Le ministre de la Justice a présenté lors de cette réunion l’avant-projet de loi modifiant et complétant l’Ordonnance n 70-86 du 15/12/1970 portant code de la nationalité algérienne qui prévoit «la mise en place d’une procédure de déchéance de la nationalité algérienne acquise ou d’origine qui sera applicable à tout Algérien qui commet, en dehors du territoire national, des actes portant volontairement de graves préjudices aux intérêts de l’Etat ou qui portent atteinte à l’unité nationale.

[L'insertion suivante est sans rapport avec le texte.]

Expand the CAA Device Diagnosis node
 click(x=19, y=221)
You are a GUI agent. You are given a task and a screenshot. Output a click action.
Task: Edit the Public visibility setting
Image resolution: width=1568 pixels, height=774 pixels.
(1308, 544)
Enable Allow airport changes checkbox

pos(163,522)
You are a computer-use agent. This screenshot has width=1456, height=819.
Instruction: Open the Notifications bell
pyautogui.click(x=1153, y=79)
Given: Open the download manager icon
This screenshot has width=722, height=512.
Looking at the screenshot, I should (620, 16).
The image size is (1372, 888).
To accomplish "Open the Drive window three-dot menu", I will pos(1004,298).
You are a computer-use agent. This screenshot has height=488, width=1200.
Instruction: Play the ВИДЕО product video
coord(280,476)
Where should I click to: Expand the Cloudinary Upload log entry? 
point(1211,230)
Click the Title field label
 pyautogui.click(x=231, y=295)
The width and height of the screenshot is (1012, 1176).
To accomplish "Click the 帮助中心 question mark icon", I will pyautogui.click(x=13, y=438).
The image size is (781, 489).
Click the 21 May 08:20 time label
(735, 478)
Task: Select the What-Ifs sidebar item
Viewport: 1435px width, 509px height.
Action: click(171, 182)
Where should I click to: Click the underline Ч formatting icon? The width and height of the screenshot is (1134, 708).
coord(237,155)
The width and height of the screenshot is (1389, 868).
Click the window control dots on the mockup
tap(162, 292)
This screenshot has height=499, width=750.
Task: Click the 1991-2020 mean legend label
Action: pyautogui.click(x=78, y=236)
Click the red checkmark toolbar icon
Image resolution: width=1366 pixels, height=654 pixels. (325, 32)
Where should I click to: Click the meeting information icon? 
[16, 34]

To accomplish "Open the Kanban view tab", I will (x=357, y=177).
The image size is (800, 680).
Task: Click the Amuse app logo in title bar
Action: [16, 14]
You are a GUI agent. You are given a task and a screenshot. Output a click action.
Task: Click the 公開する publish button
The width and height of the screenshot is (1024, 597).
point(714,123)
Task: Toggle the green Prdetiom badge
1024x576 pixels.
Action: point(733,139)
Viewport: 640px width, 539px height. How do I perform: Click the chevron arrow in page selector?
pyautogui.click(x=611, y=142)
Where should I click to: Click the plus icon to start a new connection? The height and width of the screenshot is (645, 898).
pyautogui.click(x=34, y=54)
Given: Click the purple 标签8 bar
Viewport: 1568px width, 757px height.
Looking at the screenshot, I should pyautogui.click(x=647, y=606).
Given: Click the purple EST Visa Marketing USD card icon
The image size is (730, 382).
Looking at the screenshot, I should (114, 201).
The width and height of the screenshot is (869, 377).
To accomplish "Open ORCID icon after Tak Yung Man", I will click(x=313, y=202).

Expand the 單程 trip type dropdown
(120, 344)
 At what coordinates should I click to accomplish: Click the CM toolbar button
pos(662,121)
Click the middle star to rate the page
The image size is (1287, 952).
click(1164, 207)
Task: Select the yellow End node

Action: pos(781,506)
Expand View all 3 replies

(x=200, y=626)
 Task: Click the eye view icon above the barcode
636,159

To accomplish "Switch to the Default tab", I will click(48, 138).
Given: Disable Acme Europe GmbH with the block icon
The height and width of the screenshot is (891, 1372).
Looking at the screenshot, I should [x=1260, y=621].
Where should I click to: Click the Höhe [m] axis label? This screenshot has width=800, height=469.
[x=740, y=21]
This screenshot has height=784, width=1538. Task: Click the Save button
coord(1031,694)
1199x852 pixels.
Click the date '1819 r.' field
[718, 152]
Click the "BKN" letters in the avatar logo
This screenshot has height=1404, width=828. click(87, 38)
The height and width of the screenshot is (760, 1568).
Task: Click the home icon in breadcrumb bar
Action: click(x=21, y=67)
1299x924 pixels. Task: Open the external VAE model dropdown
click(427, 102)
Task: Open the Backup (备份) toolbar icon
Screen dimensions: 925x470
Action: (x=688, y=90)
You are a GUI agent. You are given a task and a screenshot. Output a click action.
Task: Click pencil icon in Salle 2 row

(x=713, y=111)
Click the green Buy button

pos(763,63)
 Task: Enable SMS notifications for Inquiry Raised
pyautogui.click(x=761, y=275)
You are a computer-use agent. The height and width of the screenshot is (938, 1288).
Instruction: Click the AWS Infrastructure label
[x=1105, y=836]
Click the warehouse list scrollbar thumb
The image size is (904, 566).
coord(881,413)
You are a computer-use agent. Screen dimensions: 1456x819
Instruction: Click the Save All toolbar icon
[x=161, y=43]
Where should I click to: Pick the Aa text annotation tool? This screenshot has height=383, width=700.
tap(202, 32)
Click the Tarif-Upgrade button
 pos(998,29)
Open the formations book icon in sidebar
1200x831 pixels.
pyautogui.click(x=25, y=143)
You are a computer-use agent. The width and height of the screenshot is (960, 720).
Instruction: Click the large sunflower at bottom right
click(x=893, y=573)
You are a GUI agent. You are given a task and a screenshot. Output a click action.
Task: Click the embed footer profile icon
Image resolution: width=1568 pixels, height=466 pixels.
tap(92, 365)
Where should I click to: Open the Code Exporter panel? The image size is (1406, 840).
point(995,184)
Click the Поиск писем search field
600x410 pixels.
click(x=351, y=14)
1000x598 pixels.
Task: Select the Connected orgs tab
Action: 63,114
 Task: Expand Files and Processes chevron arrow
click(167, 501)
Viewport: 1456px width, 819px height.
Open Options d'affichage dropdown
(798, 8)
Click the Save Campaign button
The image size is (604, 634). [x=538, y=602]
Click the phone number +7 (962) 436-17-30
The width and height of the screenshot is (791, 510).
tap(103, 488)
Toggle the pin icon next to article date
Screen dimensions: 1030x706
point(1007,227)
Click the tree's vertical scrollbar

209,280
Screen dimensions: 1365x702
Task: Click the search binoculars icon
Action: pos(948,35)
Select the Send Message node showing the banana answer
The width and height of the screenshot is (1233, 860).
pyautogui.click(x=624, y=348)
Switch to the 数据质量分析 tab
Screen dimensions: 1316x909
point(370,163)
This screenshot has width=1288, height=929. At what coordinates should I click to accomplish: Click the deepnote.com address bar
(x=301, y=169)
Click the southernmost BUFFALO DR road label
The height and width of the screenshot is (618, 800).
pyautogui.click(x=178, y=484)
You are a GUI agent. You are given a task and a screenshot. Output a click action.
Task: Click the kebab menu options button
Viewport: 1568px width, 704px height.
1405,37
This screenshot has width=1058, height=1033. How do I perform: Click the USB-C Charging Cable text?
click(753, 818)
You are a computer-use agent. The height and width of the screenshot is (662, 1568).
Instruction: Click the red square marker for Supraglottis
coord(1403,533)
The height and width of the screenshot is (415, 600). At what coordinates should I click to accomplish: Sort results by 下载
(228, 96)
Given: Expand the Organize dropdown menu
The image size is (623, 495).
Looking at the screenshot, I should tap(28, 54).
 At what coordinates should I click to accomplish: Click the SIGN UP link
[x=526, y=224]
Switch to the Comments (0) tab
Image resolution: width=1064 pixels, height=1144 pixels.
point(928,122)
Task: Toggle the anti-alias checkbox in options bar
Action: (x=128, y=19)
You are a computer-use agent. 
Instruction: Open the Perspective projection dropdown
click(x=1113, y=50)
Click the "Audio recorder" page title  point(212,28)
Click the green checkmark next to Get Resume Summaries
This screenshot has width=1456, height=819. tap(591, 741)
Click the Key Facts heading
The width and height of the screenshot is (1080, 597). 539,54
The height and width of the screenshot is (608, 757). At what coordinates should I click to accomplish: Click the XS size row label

Dans son exposé, M. Zeghmati a indiqué que «la mesure s’appliquerait aussi à celui qui active ou adhère à une organisation terroriste ainsi que celui qui la finance ou qui en fait l’apologie», ajoutant que ce dispositif «concerne également toute personne qui collabore avec un Etat ennemi».
Ce projet de texte est cependant décrié par des avocats à l’image de Me Mokrane Aït Larbi, pour qui «le retrait de la nationalité d’origine, héritée de père en fils est totalement inapplicable, ajoutant que les pères et les grands-pères des Algériens sont morts pour la nationalité algérienne». Il ajoutera «quelle que soit la gravité des crimes commis par le détenteur de la nationalité d’origine, celle-ci ne peut être retirée, car l’Algérien authentique préférera être exécuté en raison des crimes qu’il a commis, mais il refusera qu’il soit déchu de sa nationalité pour laquelle ses pères et grand-père se sont sacrifiés».
Le même avocat met en garde «quiconque tenterait de retirer la nationalité d’origine aux Algériens pour assumer sa responsabilité devant l’histoire», rappelant que «même les Harkis n’ont pas été déchus de leur nationalité d’origine, que dire alors des autres Algériens».
Pour Me Abdallah Haboul, avocat et ancien magistrat, ce sont les fondements mêmes de l’Etat qui sont ciblés par une telle mesure. «L’Etat se définit par trois éléments constitutifs : un territoire, une population et un pouvoir. La relation entre les trois éléments, c’est la nationalité. Déchoir un citoyen de sa nationalité reviendrait à briser ce lien», a-t-il soutenu.